No es la primera vez que sucede. En Cadiz, en 1804, la rebelión liberal coincidió con una epidemia de fiebre amarilla. En París, en 1832, en plena epidemia de cólera, aconteció la insurrección de junio de 1832, un laboratorio de lo que habría de suceder en 1848. La rebelión de los leprosos en 1946 en contra de la admistración franquista en Guinea Española. Y muchas otras. Los historiadores no han prestado atención a la respuesta contra-viral de una sociedad en una situación pandémica.

No eran zombies. Literalmente cientos de miles de manifestantes de todas las minorías étnicas, de todos los géneros hoy en día existentes, de las más disímbolas identidades, a lo largo y ancho de Estados Unidos, fincaban el comienzo de una movilización que hace tres días llegó al puerto más insólito y, sin duda, paradigmático.
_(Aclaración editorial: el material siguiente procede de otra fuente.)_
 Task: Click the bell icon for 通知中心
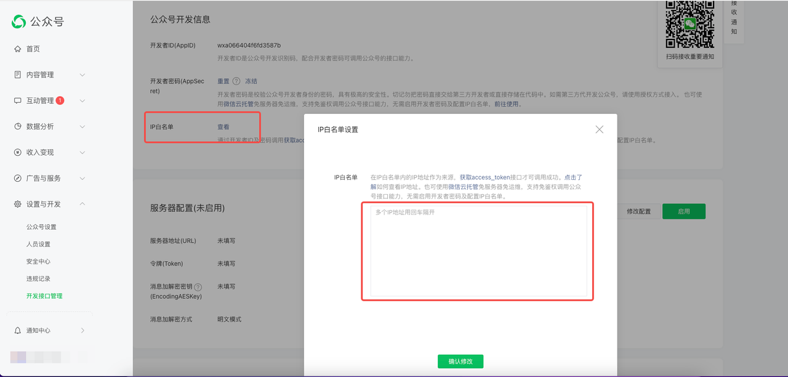click(x=18, y=331)
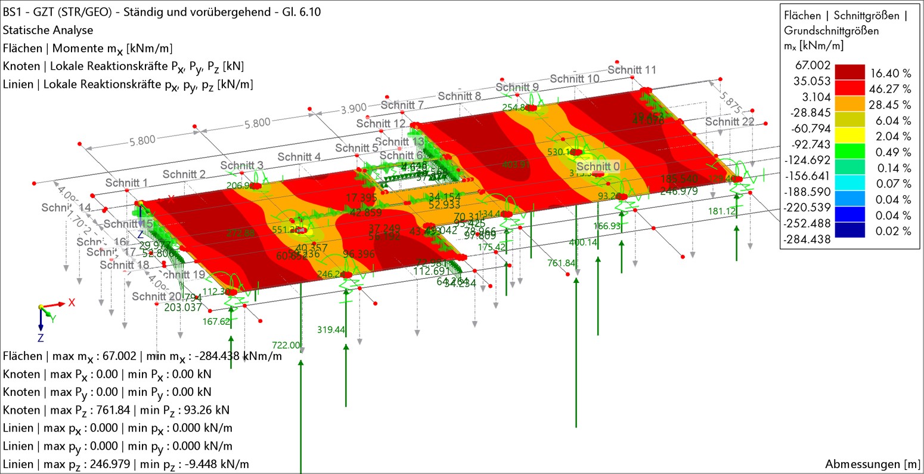Click the 3.900 dimension label

tap(354, 109)
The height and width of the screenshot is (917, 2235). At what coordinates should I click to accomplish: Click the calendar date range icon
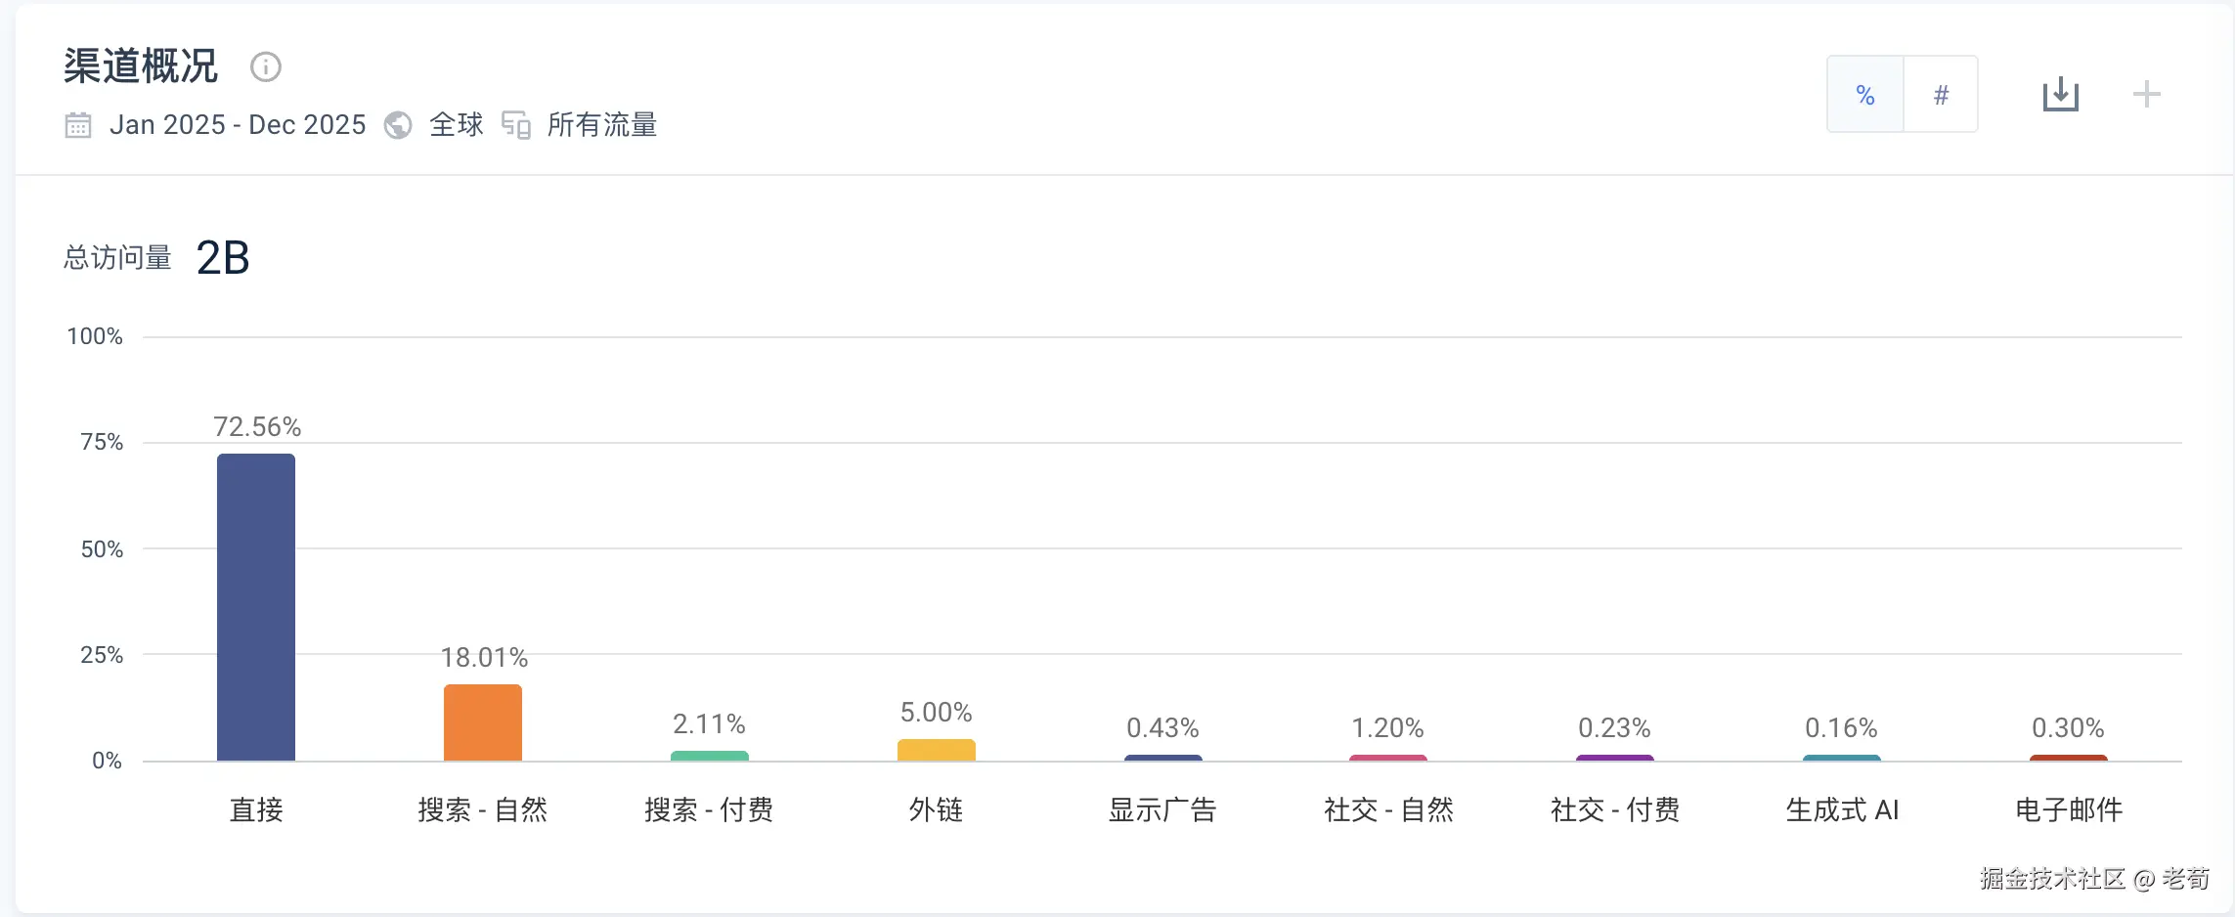coord(78,125)
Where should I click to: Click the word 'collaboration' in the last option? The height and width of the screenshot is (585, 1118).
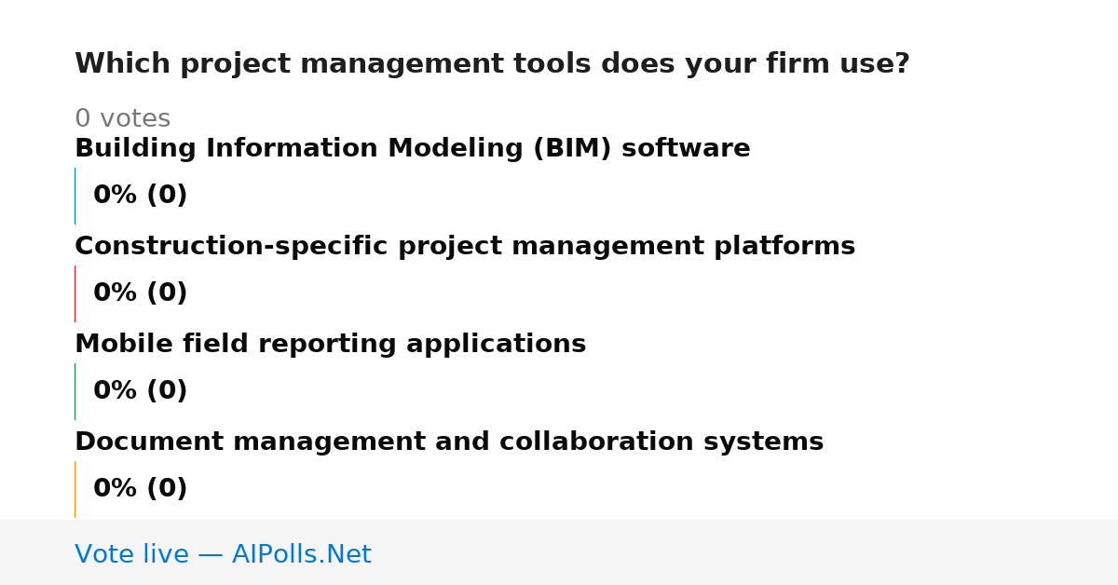click(x=604, y=442)

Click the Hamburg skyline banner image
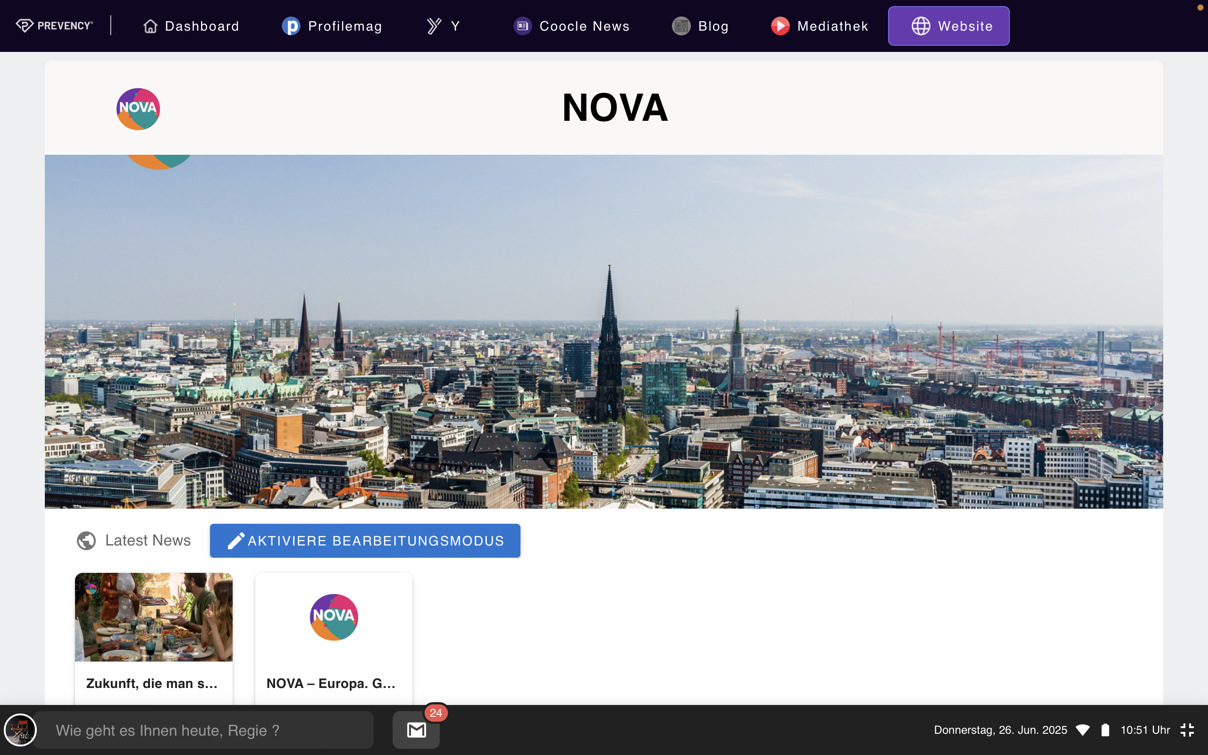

La primera semana, las demostraciones perseguían el único rumbo plausible que podían perseguir: exigir un juicio justo contra todos los policías involucrados en el asesinato de George Floyd. (Cosa que nunca había sucedido en situaciones similares anteriores como en Baltimore o en Ferguson). Pero desde el inicio, el contenido de la revuelta parecía claro a toda la opinión pública: una protesta radical contra el desmantelamiento desde el año 2000 –incluida la administración de Obama– de las condiciones sociales que habían permitido mantener a flote a las franjas más abandonadas del mundo del trabajo en Estados Unidos.

Trump nunca entendió el llamado. Y cometió el error que Trump debía cometer. Frente a la contención de los condados y los estados de no reprimir las manifestaciones, llamó al ejército para intervenir. La respuesta de militares y generales fue nítida: el ejército no está para matar al pueblo estadunidense (al menos en esta ocasión –podrían haber agregado–). Una fractura en la cima del poder político. Probablemente desde el asesinato de John F. Kennedy Washington no había pasado por una crisis de estas proporciones. Nótese que, en Estados Unidos, el presidente es ipso facto el jefe de las fuerzas armadas.

En medio de una elección nacional, una respuesta contraviral en mediode una pandemia y una recesión de proporciones no calculables, una amplia franja de movilizados optó por la vía más radical: defund police, desfondar a la policía. (Léase: quitarle fondos para entregarlos a la política social). El choque entre una rebelión social y la policía sin mediaciones va dirigido contra el corazón del poder político estadunidense: el emblema de lo que la policía representa como garante de un Estado que, en sus franjas de marginación y pobreza, es un Estado policiaco. Veremos qué sucede.